* **Task goal**
Pick up the passage on conservatives, liberals and radicals after its final sentence and continue it.

* **Reading passage**
★ ★ ★ ★
I said, "Historically and literally, conservatives wish to conserve the establishment or, by extension, bring back a lost norm. Liberals, historically, have believed that human happiness can be increased and improved, and human liberty improved, by change. As for the fascists, they were a party in Italy who placed power at the center of their ideology and the concept of the revival of a Roman Republican ideal of virtue. The Nazi Party in Germany was fascist in some ways, but it added in social Darwinism."

I'm always on notice, in a way, since I'm a Suspected Liberal, so I keep that in mind. I wanted them to understand that it's a reasonable toughie: is the best to come through changing things, or is the best already on earth and found by preserving or recreating a past? A couple of faces looked suspicious, but most accepted that my definitions were probably right, if squirmy.

Today's conservatives are not usually conservative at all. They do not seek to conserve or preserve existing laws, but rather to recreate a mythical period of nuclear families and ethnic certainty and prosperity. Today's conservatives are, generally, radicals. When someone stands forth and proclaims an effort to go back to a hypothetical period of free markets without laws that is presumed, on the basis of Locke, to have existed, that person is just as much of a radical as a Marxist proposing to tear up the government to go back to "primitive communism" that is presumed to exist based on observations of American Indians reported in the German periodicals of the 19th century. In other words, there is absolutely nothing "conservative" about Paul Ryan that isn't conservative about Huey Long, and that includes fundamental outlook (more of that after the split).
★ ★ ★ ★
* **Data provided**
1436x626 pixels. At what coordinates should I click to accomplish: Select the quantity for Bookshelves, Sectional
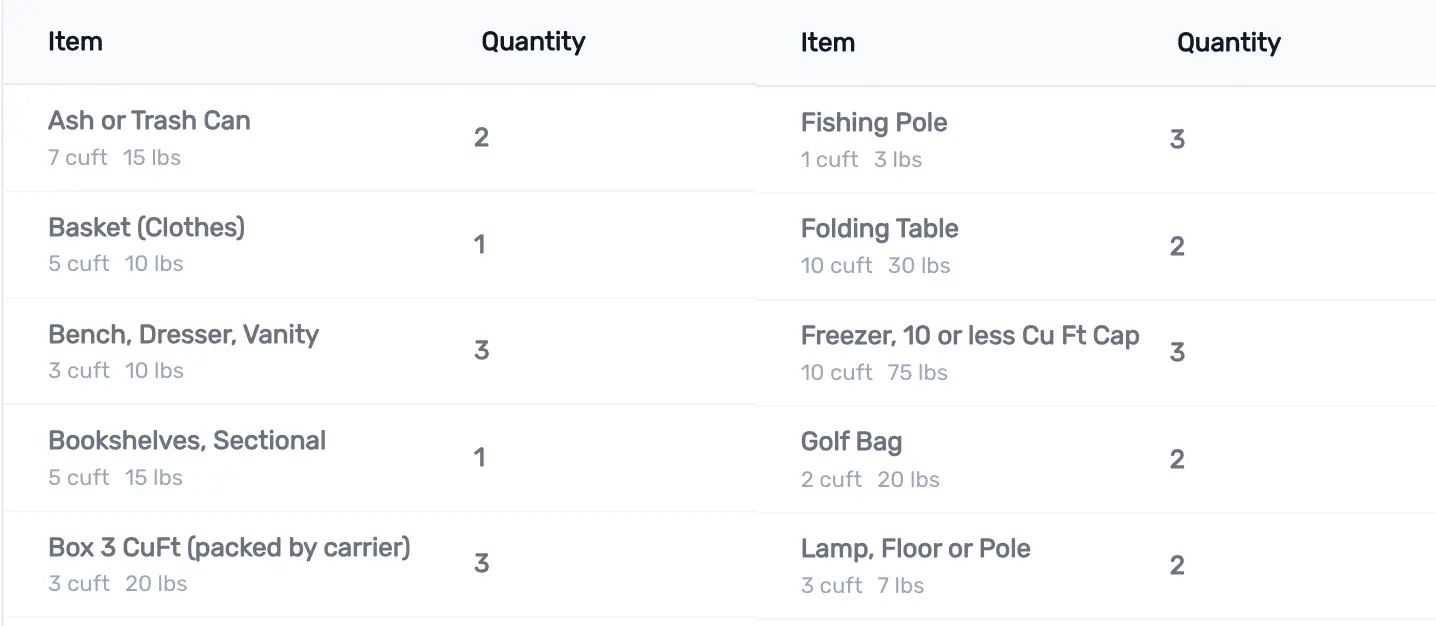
★ ★ ★ ★
* **Exercise result**
What's more striking, though, is that we have lost a real conservative type since the "Reagan revolution" in 1980: we have lost the skeptical conservative. I did not bring up to my students the question of outlook on human benevolence, but it's one of the defining elements of the conservative/liberal split. Are humans, by nature, rotten little vermin who will bite the hand that feeds them and the teat that nurses them, or are they essentially benign and only vicious when under duress? Do we need to police against humanity or do we need to liberate it?

Not long ago, we had a diary about David Pogue's technology columns. The diarist contrasted a worker's use of software with Pogue's reviews. Pogue sees software as an artistic and functional matter -- design, in short -- and proles on the front lines have only a close up view of the affectations of a piece of software and how they limit and limn a person's ability to work. Consider the iPad from afar, and it is a total object, a complete design, and an enclosed aesthetic experience. Consider it from up close, where all you have to do all day is enter data into patient records, and you'll find the lack of keys irritating. These are aesthetic statements in the overall project, but they are objects to the worker.

Clouds in the sky, where they belong. A grid put over them as a comment on how analysis of the natural attempts to make the analog bend to the digital.
John Ruskin says somewhere that the problem with beautiful objects is that they're apt to be the most useless things. This happens, of course, because of the repose of beauty and the stasis of observation. The aesthetic almost demands an uninvolved appreciation, and the sublime an involved one. (I'll leave it for other people to draw out the implications for software/computer reviewers.)

I mention Pogue because of his fame and because technology is a fulgurite of the lost conservative. We are all familiar with the dynamic. A new piece of technology gets announced, and we get pre-pre-release reviews of how This Changes Everything. The thing appears, and some people start saying that It Stinks. Then, it turns out, It's Dangerous! If only we hadn't listened to us when we were so amazed by ourselves!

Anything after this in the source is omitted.